Leilwin se redressa mais garda la tête baissée.

— J’ai gravement échoué en essayant d’accomplir mon devoir, dit-elle, et ce faisant, j’ai mis en danger la Trame elle-même.

— Oui, fit Egwene. Les bracelets, je sais… Tu voudrais une chance de te racheter ?

La Seanchanienne se prosterna de nouveau. Egwene soupira, mais avant qu’elle ait pu lui redire de se redresser, Leilwin parla.

— Au nom de la Lumière et de mes espoirs de salut et de résurrection, je jure de te servir et de te protéger, Chaire d’Amyrlin, dirigeante suprême de la Tour Blanche. Par le Trône de Cristal et le sang de l’Impératrice, je te jure allégeance, prête à t’obéir en toutes choses et à faire passer ta vie avant la mienne. Avec la Lumière comme témoin, qu’il en soit ainsi.

Leilwin embrassa le sol.

Egwene en resta bouche bée. Seul un Suppôt pouvait trahir un serment pareil. Mais tout Seanchanien était une sorte de Suppôt, si on allait bien chercher.

— Tu trouves que je ne suis pas bien protégée ? Ou que j’ai besoin d’une autre servante ?

— Je veux simplement payer ma dette.

Dans le ton de Leilwin, Egwene identifia un mélange de raideur et d’amertume. Quelque chose qui semblait sincère. Cette femme détestait s’humilier ainsi.

Troublée, la jeune dirigeante croisa les bras.

— Que peux-tu me dire sur les forces seanchaniennes, leurs armes et leurs points forts ? Et sur les plans de l’Impératrice ?

— Je sais certaines choses, Chaire d’Amyrlin… Mais j’étais capitaine de vaisseau. Mes connaissances portent sur la marine, et elles ne te seront pas très utiles.

À l’évidence, oui…, pensa Egwene.

Elle consulta Gawyn du regard, mais il haussa les épaules.

— Je t’en prie, fit Leilwin, donne-moi une chance de te prouver ma loyauté. Il me reste si peu de chose. Mon nom lui-même ne m’appartient plus.

— D’abord, insista Egwene, parle-moi du Seanchan. Je me fiche que tu juges tes informations utiles ou non. Tout ce que tu me diras pourra m’aider.

Ou prouver que tu mens, ce qui serait tout aussi précieux.

— Gawyn, trouve-moi un siège. Je vais l’écouter. Ensuite, nous verrons…

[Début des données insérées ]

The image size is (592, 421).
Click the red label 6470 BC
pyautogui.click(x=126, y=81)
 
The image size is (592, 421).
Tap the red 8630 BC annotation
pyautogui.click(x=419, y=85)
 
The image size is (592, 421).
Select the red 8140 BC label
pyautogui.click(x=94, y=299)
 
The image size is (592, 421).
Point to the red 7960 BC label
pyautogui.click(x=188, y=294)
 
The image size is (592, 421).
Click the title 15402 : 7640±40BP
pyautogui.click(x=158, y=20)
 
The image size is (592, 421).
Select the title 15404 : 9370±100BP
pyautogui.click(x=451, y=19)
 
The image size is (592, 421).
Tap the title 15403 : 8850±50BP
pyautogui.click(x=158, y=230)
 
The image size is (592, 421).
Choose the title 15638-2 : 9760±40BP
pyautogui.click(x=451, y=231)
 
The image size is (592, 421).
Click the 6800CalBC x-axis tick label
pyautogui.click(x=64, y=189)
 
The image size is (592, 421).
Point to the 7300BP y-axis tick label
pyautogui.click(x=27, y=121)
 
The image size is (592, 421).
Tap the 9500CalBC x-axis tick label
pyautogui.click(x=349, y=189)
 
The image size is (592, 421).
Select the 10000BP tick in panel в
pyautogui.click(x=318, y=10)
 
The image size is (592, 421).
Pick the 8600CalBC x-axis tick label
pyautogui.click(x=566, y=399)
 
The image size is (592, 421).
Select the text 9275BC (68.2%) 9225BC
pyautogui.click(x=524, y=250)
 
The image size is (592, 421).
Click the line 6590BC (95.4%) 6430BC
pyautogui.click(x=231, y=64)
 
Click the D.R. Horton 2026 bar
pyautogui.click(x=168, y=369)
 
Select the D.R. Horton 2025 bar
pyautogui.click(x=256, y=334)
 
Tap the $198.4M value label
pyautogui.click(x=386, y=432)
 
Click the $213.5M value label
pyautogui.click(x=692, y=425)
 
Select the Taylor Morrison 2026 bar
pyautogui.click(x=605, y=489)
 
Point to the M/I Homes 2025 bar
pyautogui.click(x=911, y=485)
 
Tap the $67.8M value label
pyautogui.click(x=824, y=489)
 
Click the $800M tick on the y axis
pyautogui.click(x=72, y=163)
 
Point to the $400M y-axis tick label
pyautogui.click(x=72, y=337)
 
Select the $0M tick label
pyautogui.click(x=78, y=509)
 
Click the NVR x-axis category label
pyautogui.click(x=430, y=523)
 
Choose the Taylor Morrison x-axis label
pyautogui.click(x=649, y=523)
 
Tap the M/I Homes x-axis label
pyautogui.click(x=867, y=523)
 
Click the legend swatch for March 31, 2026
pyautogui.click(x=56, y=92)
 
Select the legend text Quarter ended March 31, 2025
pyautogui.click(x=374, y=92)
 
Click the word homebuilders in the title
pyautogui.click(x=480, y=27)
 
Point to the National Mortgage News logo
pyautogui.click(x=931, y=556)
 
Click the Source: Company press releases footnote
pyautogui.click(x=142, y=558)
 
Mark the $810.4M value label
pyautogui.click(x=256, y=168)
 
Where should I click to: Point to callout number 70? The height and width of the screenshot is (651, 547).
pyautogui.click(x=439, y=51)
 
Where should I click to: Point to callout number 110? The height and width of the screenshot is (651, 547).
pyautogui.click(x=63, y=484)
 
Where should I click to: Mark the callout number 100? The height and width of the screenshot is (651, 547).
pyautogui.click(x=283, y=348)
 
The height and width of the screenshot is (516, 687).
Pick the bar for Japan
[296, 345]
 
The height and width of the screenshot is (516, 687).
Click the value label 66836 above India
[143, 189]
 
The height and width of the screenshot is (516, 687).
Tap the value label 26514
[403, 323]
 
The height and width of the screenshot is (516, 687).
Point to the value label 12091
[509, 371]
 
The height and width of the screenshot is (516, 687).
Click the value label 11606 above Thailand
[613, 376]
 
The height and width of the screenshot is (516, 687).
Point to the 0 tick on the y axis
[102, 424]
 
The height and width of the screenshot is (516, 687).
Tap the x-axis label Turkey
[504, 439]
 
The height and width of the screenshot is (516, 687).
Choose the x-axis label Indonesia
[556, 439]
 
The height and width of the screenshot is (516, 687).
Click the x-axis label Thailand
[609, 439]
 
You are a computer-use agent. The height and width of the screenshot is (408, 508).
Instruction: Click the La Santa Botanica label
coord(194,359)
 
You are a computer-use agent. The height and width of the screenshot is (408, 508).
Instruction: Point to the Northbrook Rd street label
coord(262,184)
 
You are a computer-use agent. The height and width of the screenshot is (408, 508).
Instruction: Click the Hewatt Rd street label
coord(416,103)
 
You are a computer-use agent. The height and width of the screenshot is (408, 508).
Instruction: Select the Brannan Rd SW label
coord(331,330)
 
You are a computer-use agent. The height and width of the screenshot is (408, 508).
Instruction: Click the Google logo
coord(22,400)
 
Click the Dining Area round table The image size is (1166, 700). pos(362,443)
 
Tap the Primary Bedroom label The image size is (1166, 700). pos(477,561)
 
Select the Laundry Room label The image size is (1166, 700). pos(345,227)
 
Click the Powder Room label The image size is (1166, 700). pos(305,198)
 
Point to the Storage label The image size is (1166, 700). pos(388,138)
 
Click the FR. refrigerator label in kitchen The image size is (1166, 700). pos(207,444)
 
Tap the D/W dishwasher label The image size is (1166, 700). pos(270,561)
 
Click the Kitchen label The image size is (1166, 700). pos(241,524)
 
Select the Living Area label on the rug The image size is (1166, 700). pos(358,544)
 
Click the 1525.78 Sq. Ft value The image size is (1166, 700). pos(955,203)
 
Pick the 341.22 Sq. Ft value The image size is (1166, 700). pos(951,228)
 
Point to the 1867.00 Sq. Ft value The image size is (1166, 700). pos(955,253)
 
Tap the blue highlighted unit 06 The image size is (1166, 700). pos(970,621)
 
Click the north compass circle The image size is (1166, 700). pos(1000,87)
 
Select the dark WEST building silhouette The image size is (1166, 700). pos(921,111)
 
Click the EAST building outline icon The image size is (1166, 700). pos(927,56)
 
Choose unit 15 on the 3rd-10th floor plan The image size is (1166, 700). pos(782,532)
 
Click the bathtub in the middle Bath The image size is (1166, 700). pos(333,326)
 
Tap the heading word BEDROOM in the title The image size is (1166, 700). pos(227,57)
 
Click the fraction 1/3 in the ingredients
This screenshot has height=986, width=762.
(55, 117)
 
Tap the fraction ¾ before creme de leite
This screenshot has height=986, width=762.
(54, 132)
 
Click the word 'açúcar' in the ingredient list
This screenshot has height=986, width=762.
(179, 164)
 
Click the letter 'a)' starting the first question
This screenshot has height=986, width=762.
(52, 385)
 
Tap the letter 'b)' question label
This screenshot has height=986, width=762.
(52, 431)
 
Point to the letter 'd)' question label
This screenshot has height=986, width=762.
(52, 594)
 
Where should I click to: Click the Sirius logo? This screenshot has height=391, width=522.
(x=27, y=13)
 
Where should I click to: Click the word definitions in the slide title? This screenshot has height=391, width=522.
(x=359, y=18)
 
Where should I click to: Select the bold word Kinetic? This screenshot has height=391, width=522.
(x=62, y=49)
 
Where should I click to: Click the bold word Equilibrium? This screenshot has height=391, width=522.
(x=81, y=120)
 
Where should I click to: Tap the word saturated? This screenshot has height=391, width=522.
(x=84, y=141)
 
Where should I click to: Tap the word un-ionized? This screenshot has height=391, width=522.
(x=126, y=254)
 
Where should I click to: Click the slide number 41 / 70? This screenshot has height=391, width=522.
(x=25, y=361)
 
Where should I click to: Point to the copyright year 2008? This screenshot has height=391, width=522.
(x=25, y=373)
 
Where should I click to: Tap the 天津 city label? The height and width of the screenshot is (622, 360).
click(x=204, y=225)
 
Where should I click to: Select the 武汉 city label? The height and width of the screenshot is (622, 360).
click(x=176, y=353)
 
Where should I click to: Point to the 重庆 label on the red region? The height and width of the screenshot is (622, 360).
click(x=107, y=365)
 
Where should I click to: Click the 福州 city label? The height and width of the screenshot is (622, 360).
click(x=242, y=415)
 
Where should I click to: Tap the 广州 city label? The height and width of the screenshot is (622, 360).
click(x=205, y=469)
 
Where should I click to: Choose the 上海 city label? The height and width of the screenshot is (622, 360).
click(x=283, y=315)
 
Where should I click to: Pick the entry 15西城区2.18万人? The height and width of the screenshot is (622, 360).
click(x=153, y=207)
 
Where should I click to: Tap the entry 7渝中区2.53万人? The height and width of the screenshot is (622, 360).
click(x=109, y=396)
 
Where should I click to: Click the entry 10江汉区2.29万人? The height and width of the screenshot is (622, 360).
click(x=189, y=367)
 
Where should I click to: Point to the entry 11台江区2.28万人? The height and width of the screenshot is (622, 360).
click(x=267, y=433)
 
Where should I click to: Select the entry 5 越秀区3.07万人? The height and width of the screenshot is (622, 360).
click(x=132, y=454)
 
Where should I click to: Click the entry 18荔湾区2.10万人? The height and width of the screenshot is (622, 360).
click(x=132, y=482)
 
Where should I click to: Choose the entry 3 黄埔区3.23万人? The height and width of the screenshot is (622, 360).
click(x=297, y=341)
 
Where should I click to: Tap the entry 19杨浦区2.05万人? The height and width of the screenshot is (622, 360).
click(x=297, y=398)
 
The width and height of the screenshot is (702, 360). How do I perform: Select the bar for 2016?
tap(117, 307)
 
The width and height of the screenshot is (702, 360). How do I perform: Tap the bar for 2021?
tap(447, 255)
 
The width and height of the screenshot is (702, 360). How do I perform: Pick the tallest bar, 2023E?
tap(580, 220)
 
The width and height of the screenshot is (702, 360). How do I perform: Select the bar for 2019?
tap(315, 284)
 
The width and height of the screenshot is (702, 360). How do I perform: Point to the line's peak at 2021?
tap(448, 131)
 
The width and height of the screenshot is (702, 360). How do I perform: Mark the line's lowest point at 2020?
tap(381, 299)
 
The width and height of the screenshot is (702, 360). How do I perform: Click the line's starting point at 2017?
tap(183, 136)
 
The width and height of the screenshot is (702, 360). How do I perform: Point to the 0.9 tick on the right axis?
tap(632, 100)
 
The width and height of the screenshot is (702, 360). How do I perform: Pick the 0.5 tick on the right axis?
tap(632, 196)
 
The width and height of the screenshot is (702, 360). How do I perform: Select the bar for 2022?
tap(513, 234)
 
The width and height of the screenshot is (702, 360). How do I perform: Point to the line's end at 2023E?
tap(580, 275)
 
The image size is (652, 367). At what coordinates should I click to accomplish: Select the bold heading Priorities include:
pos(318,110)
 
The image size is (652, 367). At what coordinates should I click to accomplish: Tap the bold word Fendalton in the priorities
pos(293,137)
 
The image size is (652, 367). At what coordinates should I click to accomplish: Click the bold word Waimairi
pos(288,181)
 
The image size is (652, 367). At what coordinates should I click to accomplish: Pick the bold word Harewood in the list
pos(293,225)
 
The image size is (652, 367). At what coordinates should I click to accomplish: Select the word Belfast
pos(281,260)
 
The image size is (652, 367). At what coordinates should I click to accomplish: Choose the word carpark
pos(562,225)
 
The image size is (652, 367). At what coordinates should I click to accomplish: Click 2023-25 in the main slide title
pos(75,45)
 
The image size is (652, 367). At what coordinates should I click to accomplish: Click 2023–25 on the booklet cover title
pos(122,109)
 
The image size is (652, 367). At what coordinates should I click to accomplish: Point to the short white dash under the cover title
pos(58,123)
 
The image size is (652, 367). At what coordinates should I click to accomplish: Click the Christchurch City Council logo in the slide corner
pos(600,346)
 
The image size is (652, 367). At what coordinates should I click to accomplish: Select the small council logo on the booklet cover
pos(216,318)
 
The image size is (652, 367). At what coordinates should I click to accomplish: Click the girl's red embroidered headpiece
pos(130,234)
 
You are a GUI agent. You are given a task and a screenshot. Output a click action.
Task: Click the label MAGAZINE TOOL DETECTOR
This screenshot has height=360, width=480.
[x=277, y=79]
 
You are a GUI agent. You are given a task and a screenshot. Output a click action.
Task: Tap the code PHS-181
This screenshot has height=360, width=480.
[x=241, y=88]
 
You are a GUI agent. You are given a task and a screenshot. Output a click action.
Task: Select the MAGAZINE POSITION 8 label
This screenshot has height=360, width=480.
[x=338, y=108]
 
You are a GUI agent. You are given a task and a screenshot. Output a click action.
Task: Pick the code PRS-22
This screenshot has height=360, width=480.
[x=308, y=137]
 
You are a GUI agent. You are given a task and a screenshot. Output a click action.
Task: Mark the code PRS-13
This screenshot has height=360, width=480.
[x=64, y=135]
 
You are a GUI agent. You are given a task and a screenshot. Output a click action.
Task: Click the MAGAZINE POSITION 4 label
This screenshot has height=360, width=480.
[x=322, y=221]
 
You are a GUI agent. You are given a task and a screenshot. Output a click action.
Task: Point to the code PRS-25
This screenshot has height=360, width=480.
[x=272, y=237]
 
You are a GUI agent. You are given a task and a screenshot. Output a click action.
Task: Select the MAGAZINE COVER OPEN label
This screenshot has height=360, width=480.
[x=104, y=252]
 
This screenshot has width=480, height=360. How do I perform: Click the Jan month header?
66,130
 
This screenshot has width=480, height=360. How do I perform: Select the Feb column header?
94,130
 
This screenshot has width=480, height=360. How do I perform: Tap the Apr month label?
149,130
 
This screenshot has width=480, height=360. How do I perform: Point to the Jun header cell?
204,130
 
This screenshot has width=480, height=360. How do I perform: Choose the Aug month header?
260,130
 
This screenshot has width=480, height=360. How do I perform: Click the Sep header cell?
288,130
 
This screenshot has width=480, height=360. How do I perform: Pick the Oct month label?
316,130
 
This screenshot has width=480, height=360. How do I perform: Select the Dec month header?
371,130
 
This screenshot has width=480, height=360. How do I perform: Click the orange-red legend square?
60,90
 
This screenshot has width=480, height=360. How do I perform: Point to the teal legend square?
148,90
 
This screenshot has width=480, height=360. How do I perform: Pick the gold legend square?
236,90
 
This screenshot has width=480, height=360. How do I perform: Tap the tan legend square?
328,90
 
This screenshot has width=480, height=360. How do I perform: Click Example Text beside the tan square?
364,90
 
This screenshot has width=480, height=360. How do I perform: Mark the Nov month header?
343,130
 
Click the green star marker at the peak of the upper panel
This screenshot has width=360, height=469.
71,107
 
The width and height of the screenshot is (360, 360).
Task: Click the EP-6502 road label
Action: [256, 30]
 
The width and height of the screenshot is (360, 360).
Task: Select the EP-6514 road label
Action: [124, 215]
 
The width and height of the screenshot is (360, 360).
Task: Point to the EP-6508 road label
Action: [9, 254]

Rand fouillait dans une pile de cartes, de notes et de rapports. Son moignon dans le dos, seul sous la tente, il s’affairait à la lueur d’une unique lampe.

Voyant la flamme osciller, il se demanda si elle était vivante. En un sens, elle se nourrissait et pouvait bouger. Et puisqu’il était possible de l’étouffer, n’était-ce pas la preuve qu’elle respirait ? Pourquoi n’aurait-elle pas été vivante ?

Une idée pouvait-elle l’être aussi ?

Un monde sans le Ténébreux. Un monde où le mal n’existe pas.

Rand s’intéressa de nouveau aux cartes. Et ce qu’il vit l’impressionna. Egwene se préparait très sérieusement. Pour sa part, il n’avait pas assisté aux réunions qui préparaient chaque bataille. Son centre d’intérêt, c’était le Nord. Le mont Shayol Ghul. Son destin et sa tombe.